Outbound bid rejection index (On the other) Measures the percentage of truck load capacity requirements that reduce carriers. Because rejecting loads is generally undesirable for carriers, an increase in rejection rates indicates a tightening market where the capacity available is limited.

Laredo’s load rejection rate averaged around 3.8% from October to mid-December, but rose unexpectedly, surged by more than 6% just before Christmas.

Since October, demand has risen by about 10% year-on-year, but the rejection rate has only skyrocketed on holidays. This suggests that demand alone may not explain market tightening.

One potential driver is the uncertainty surrounding US trade policy. For the past month, President Donald Trump threatened and enforced tariffs in Mexico, the largest US trading partner, and has since suspended it. This uncertainty was expected before the election. This may explain the sustained growth of cross-border cargo demand as shippers rush to move goods ahead of potential increases in costs. However, the increased rejection rate suggests additional factors during play.

From an outbound cargo perspective, Laredo is a relatively small market. It ranks 48th out of 135 US freight markets, only 0.7% of total freight freight. The place – a day by car from Dallas and over a half day from Houston – is relatively far away.

Most notably, Laredo handles far more cargo travelling from the region rather than coming from it.
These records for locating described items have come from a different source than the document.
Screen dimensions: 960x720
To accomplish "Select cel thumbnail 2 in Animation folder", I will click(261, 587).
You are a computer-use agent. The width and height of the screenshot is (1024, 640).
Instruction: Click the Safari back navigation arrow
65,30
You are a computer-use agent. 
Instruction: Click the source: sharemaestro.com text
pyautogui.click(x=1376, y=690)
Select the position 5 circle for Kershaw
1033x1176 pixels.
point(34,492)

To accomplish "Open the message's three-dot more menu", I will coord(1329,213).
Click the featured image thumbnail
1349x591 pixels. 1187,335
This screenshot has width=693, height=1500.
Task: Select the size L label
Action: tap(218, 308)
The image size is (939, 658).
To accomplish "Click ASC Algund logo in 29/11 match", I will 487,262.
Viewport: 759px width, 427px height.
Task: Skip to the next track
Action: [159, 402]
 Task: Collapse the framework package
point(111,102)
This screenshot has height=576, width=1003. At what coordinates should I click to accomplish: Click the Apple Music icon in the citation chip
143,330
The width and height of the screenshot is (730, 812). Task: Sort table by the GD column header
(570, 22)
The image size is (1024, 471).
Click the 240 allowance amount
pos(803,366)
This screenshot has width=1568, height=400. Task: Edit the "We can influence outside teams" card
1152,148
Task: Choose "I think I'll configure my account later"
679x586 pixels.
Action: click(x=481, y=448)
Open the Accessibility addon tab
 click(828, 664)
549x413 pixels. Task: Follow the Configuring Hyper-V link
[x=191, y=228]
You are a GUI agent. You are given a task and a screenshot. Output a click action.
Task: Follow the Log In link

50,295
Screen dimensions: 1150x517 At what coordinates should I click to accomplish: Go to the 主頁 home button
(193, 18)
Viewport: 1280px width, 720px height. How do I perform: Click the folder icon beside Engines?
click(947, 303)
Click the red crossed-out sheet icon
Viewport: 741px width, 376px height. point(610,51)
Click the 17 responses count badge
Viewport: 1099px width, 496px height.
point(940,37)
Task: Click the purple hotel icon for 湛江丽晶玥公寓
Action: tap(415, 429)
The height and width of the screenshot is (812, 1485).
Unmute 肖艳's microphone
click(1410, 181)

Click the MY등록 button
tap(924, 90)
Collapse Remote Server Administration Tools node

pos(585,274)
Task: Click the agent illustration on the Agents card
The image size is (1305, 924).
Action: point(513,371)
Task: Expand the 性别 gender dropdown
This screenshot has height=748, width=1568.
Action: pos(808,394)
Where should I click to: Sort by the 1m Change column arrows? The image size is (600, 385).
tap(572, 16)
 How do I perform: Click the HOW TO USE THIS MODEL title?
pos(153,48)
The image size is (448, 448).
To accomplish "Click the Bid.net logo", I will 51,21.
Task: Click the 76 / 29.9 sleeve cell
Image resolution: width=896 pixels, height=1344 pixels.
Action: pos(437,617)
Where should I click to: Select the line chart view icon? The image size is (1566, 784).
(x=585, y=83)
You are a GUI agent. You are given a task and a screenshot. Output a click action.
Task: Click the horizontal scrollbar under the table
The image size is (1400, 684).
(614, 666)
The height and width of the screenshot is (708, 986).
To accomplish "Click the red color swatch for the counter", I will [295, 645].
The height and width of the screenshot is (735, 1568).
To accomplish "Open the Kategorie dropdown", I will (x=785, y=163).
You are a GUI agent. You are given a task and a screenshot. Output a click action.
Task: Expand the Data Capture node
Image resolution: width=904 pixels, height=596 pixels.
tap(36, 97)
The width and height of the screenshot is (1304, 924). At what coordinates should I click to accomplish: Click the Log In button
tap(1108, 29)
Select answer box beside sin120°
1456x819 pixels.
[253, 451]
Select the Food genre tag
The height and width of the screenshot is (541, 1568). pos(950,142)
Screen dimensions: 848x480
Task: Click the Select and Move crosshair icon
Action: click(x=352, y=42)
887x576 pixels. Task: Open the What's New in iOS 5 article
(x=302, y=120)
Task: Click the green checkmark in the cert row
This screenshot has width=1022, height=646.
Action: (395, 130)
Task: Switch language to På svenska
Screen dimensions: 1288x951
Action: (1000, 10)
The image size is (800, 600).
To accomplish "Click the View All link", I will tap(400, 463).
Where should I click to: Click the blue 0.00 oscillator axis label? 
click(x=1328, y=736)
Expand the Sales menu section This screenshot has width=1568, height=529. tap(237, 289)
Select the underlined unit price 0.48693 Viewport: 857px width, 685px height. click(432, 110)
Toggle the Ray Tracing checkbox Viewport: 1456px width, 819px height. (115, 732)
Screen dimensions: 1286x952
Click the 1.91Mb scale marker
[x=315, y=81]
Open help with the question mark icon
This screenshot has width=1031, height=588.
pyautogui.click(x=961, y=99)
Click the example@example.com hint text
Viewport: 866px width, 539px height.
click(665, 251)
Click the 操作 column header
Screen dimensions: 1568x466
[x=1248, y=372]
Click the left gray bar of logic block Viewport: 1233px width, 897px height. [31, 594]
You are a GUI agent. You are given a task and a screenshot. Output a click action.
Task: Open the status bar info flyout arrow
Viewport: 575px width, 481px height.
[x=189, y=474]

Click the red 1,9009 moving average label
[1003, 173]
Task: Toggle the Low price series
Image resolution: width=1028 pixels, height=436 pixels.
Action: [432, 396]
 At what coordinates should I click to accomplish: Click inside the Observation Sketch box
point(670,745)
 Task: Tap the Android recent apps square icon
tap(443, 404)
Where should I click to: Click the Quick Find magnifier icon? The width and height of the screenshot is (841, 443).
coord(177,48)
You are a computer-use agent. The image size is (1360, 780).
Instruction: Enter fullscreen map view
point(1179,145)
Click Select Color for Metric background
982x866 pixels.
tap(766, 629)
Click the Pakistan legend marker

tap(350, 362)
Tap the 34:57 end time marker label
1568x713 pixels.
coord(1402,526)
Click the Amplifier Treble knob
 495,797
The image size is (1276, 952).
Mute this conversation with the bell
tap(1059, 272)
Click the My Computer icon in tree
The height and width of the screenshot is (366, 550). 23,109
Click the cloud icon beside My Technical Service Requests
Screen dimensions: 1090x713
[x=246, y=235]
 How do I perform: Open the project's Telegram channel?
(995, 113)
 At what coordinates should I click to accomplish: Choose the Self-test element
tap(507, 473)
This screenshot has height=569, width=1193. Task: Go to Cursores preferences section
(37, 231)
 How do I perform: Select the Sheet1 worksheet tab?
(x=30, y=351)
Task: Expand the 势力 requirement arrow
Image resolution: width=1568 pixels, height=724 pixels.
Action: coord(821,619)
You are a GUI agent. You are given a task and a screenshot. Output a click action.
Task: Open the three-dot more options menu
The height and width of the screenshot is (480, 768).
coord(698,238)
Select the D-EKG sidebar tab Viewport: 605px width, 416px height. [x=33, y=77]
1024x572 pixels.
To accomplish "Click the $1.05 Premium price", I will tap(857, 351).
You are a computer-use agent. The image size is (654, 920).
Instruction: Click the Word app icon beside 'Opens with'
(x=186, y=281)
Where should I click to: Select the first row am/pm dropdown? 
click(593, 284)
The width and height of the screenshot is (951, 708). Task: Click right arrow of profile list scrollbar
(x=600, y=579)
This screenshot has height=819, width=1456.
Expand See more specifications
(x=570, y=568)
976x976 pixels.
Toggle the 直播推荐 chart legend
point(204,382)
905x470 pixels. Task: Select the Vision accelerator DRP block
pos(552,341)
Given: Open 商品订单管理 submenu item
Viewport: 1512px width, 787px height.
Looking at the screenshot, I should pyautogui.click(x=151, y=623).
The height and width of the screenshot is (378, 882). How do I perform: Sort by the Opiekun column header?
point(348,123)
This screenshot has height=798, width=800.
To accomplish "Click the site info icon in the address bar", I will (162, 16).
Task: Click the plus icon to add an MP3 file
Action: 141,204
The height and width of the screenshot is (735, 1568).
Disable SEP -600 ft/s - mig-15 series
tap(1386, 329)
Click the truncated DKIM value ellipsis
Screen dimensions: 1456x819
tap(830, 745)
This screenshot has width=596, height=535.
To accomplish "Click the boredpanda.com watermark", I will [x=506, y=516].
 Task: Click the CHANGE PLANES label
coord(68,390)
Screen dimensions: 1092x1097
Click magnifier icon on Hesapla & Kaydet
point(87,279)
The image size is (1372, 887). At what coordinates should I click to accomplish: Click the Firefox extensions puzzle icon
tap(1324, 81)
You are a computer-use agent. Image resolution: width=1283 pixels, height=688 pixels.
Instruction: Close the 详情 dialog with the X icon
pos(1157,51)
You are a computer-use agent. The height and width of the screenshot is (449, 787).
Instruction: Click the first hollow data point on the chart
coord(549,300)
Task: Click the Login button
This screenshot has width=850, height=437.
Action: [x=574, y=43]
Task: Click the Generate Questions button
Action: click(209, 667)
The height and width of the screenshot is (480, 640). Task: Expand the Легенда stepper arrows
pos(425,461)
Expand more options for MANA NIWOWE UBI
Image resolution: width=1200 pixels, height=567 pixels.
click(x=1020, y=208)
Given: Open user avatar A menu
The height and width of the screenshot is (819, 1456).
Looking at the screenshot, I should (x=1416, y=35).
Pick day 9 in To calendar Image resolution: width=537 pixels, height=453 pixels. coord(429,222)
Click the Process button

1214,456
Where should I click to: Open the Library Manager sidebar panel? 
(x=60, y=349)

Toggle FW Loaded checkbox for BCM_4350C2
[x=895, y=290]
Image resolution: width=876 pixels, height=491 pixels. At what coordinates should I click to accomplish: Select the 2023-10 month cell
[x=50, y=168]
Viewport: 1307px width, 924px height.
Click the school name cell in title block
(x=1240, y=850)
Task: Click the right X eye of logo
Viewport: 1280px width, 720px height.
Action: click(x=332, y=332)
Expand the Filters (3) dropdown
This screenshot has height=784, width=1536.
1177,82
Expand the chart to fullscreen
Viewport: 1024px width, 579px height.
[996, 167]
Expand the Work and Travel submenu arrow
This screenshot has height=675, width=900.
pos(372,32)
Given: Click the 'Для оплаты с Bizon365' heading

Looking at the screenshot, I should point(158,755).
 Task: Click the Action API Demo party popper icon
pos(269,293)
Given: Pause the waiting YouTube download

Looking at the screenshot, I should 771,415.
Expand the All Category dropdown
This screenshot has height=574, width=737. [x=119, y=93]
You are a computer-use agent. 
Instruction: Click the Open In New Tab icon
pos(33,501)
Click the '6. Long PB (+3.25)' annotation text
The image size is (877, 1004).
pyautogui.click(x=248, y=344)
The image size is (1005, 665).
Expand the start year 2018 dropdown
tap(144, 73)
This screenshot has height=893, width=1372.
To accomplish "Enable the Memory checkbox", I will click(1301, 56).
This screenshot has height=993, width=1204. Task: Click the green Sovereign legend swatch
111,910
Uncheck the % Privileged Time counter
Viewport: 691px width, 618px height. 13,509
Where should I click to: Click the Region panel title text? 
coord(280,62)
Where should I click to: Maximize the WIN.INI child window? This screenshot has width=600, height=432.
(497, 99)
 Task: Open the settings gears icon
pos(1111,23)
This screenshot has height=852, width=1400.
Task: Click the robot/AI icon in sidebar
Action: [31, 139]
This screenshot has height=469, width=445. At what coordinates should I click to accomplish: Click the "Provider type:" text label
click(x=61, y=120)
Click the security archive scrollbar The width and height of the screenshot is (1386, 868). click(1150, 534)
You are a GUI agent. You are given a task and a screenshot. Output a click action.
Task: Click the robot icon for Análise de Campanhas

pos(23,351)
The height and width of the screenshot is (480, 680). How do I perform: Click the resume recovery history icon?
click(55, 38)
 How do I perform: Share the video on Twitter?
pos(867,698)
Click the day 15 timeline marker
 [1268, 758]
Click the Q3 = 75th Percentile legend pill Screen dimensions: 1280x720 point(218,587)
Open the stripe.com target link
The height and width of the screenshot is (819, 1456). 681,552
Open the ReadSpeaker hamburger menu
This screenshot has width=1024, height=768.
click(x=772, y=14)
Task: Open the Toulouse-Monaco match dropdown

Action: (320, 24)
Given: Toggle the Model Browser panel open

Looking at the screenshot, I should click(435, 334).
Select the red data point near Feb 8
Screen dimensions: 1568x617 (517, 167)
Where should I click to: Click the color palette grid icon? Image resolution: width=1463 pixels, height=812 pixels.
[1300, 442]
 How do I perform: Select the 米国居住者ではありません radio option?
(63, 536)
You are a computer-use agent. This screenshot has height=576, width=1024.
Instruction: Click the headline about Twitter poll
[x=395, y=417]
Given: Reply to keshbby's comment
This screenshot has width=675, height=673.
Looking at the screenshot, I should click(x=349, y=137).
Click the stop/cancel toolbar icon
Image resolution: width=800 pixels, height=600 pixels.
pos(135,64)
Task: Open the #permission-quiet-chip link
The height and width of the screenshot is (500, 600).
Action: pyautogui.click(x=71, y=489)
When the freight market focuses in large quantities, carrier networks can become tense and lead to supply chain inefficiencies.

In a market with a large number of major outbounds, like Los Angeles, they price an additional cost (also known as “deadheads”) for relocating empty trucks. The shipper pays more than the direct shipping cost and covers the cost carriers that arise when relocating equipment.

However, Laredo’s service costs have risen even as wider freight rates fall. Airlines are struggling to pass on these relocation costs, reducing the incentive to prioritize Laredo-bound cargo.

Sonar’s invoice data shows that contract rates for major lanes such as Laredo to Dallas have increased by 13% year-on-year, while spot rates for this lane have risen by 8%. However, these increases have not maintained sufficient careers in the market to prevent a rise in rejection rates.